Port-of-Entry
March 2021: Overview
The General View: Nearly all indicators in every sector point to a record year for hard surfaces. However, we’re a long way from back-to-normal economic conditions. A caveat: Remember that things looked good through last March, too. The Expected: The quartz-surface sector continued the ascension to a stratum of its own. The $146.3 million of the material in March accounted for more than a third (36.9%) of all U.S. imports of hard surfaces that month. The Unexpected: Quartz surfaces are often accused of being the killer of granite use in the United States, but March import data continues to indicate a healthy growth in value – up 30% from March 2020 – for the longtime hard-surfaces favorite. And, the volume of 115,722 metric tons is the best March total since 2015. The Strange: The Other Stone sector collects natural stone that doesn’t fit other import classifications with esoteric items such as porphyry and soapstone. It also includes quartzite, which figures heavily into the sector’s stunning growth this year. A strong March contributed to Other Stone’s first-quarter value of $107.1 million … a 47.3% leap from the first three months of 2020. Next Month: COVID-19 data made “lagging indicator” a well-understood term, and the 45- to 60-day interval of overseas shipping can delay the effect of changes in the import supply chain. Somewhere, on the off-shore horizon, looms the specter of worldwide container shortages and diesel-fuel increases. The shadow – if any – it may cast on the U.S. hard surfaces delivery may be apparent with April’s data.

▶ **Given information**
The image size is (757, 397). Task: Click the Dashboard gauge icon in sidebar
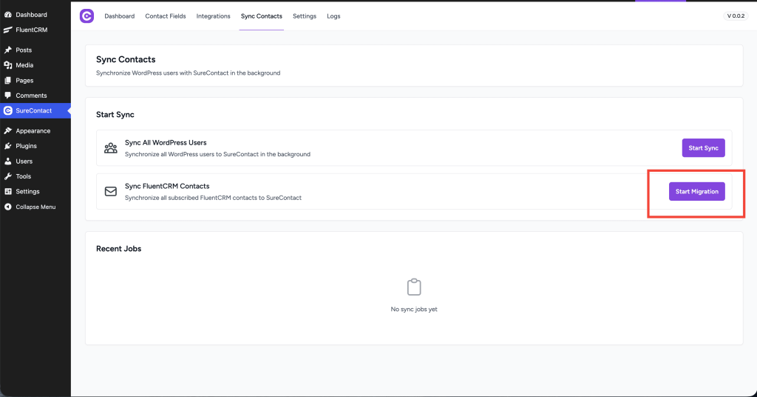coord(8,15)
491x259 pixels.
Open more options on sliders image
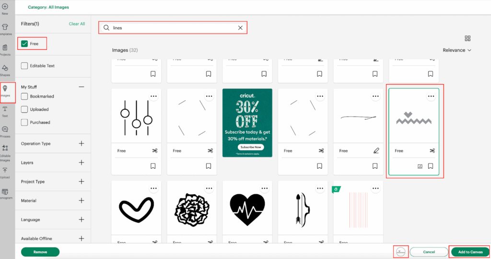[x=153, y=96]
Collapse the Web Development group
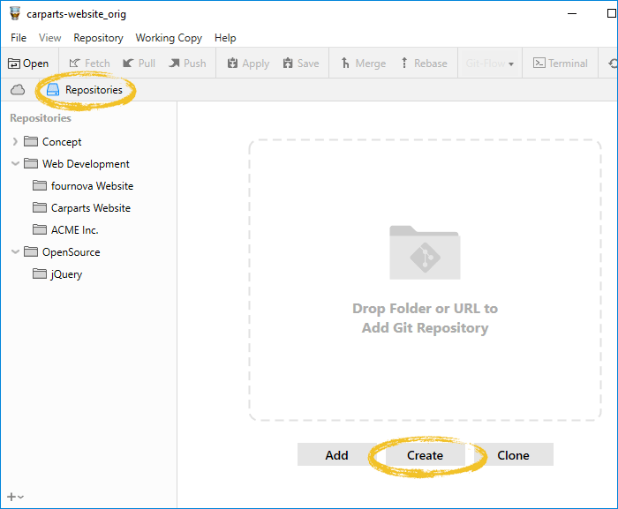This screenshot has width=618, height=509. [x=15, y=164]
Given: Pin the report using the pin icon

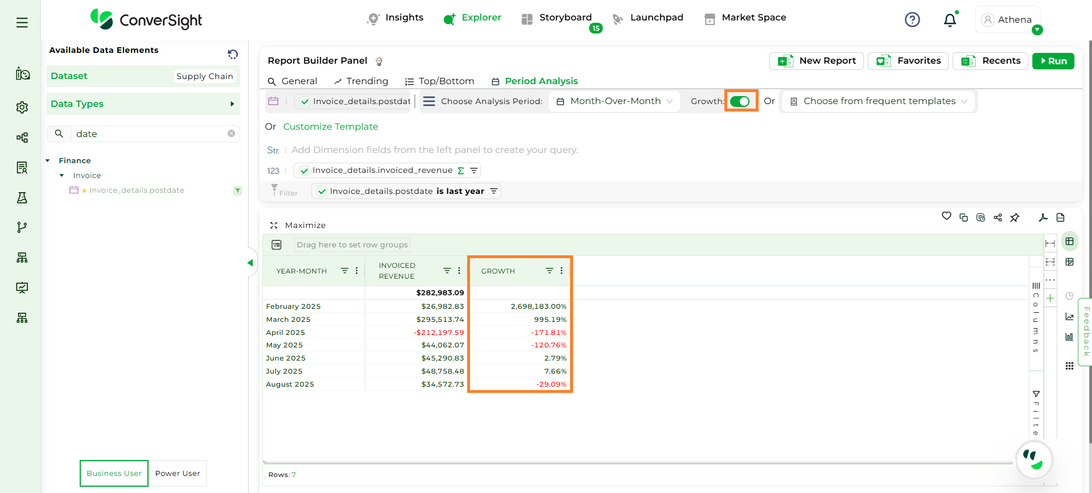Looking at the screenshot, I should pos(1015,218).
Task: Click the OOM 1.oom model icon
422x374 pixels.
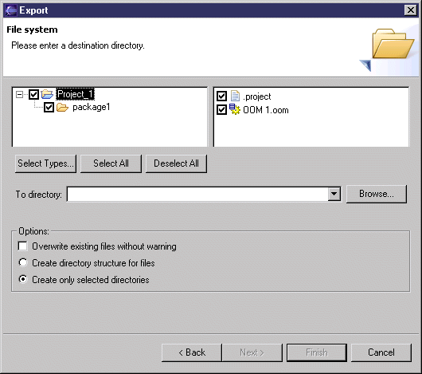Action: pos(235,109)
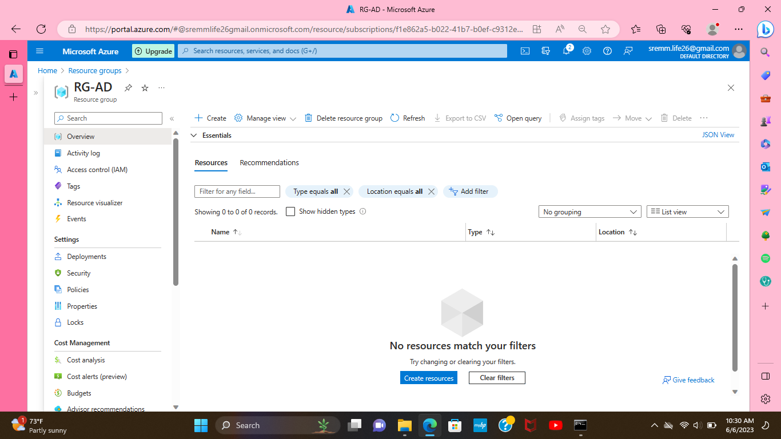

▶ **Problem statement**
Summarize the March 2021 import overview in exactly three sentences.

▶ **Output of the exercise**
Nearly all indicators for March 2021 point to a record year for U.S. hard-surface imports, though economic conditions remain far from normal, and quartz surfaces alone accounted for $146.3 million, or 36.9% of the month's hard-surface imports. Granite imports grew 30% in value over March 2020 and reached 115,722 metric tons, the best March volume since 2015. The Other Stone sector, driven heavily by quartzite, reached a first-quarter value of $107.1 million, up 47.3% from 2020, while any effect of worldwide container shortages and diesel-fuel increases may become apparent in April's data.